%%

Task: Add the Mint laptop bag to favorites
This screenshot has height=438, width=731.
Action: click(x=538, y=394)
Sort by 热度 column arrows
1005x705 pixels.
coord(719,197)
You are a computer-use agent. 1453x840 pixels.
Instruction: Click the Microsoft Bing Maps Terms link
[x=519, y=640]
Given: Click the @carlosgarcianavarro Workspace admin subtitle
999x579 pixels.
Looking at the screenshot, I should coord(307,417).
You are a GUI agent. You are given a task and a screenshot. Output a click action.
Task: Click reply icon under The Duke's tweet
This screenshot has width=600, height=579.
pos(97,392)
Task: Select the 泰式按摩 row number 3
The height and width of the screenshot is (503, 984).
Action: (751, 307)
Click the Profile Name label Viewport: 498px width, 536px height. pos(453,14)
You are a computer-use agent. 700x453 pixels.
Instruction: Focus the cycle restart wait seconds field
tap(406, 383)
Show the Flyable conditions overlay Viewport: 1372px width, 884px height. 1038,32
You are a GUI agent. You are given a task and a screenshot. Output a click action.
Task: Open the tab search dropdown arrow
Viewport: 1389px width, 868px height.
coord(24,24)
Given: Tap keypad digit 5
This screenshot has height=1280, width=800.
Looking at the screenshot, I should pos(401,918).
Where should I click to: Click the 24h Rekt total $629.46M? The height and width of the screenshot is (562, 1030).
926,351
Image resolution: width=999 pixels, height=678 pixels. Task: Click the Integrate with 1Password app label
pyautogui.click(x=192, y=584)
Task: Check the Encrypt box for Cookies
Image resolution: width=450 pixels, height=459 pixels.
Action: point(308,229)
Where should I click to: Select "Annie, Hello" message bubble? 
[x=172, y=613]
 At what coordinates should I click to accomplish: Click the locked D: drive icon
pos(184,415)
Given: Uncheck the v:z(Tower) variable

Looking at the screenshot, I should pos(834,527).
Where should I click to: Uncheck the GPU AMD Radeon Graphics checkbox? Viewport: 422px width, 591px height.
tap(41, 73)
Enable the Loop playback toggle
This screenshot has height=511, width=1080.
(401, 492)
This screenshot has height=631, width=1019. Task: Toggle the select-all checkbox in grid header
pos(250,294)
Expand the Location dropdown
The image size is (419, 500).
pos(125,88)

%%

> **YOUR OBJECTIVE**: Whenever a line of the listing contains the word "computer", it counts; say the total only.

> **OUTPUT FOR THIS TASK**: 2